20 pria dewasa dan 5 wanita remaja yang sedang mendaki, tiba-tiba ditemukan tewas di hutan Alaska dengan tubuh kering tanpa darah dan beberapa cakaran di tubuh mereka, juga terdapat bekas tancapan dua buah benda runcing seperti taring di leher mereka. Terdapat sebuah tulisan kuno di sebuah batu besar di dekat mayat-mayat tersebut.
Vina menelan salivanya saat selesai membaca dan melihat gambar-gambar yang terpampang di kertas tersebut. Mayat-mayat itu sangat mengerikan, dengan tubuh kering tanpa darah. Vina beralih ke gambar yang menunjukkan relief di batu besar. Tulisan di batu itu sangat aneh. Seperti di ukir dengan kuku tajam, jika dilihat dari bekas goresannya.
"Apa mereka mati.. dibunuh monster?" Tanya Cherry tiba-tiba yang ikut-ikutan Vina membaca kertas tersebut.
Vina saling bertatapan dengan Lili, ia sedikit tidak mengerti dengan berita ini. Bekas tancapan taring, cakaran, semua darahnya habis, itu semua tidak sulit diterima akal sehat jika tidak ada relief di dekatnya itu, kalau yang melakukannya hanya hewan buas seperti Serigala atau Beruang, untuk apa mereka mengukir relief itu? Lalu bagaimana cara mereka mengetahui atau mengerti cara menulis tulisan kuno di reliefnya? Bagaimana ia bisa berada di dekat mayat-mayat tersebut? Atau orang-orang itu mati karena melihat relief itu? jadi hewan-hewan itu menyerangnya?
Berbagai pertanyaan muncul di otak Vina, keningnya berkerut dan matanya kembali menatap gambar-gambar itu dengan jeli.
"Apa hewan buas yang melakukan semua ini?" Tanya Lilian pada Vina.
"Bisa jadi ya, bisa jadi bukan." jawab Vina datar. Wajahnya tampak sedang berpikir keras dan mencari hal selogis mungkin untuk menjabarkan semua kejadian ini.
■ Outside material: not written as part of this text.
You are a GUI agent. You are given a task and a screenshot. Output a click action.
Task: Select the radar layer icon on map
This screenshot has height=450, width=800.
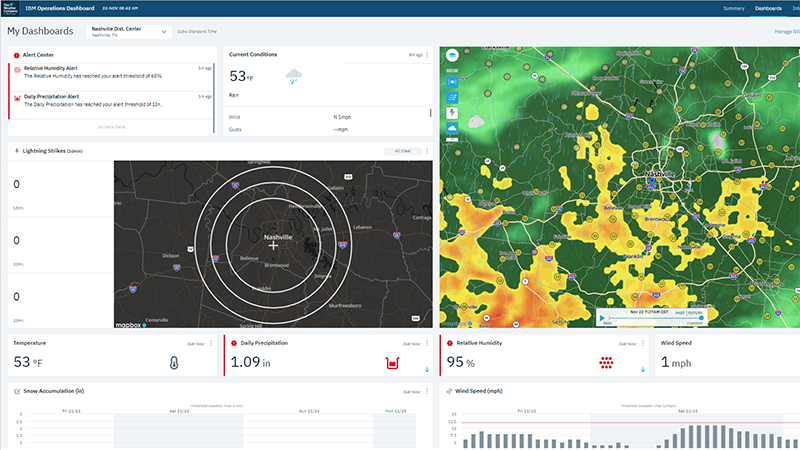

"Lalu?" Kali ini Cherry yang bertanya.
"Kalau bukan hewan buas, siapa yang melakukannya? Monster? Serigala yang bisa menulis di atas batu besar?" Tanya Lilian juga.
"Entahlah.. Ini semua harus diselidiki." jawab Vina datar lalu bersender dan memejamkan matanya, ia memijit dahinya yang terasa sedikit pusing. Baginya ini sangat mengganggu pekerjaannya yang baru saja akan ia mulai. Belum benar-benar terjun kedalamnya saja sudah ada kasus seperti ini, bagaimana nanti.
•••
Minggu, 1 November 2015
KAMU SEDANG MEMBACA
Creature Wolf
WerewolfMenjadi seorang Arkeolog muda yang terus melakukan penelitian. Hingga pada suatu hari, semua rekanku mati akibat sekelompok orang bermata merah dan bertaring yang menyerang perkemahan kami. Pada saat itulah, datang Serigala dengan simbol Bulan di ke...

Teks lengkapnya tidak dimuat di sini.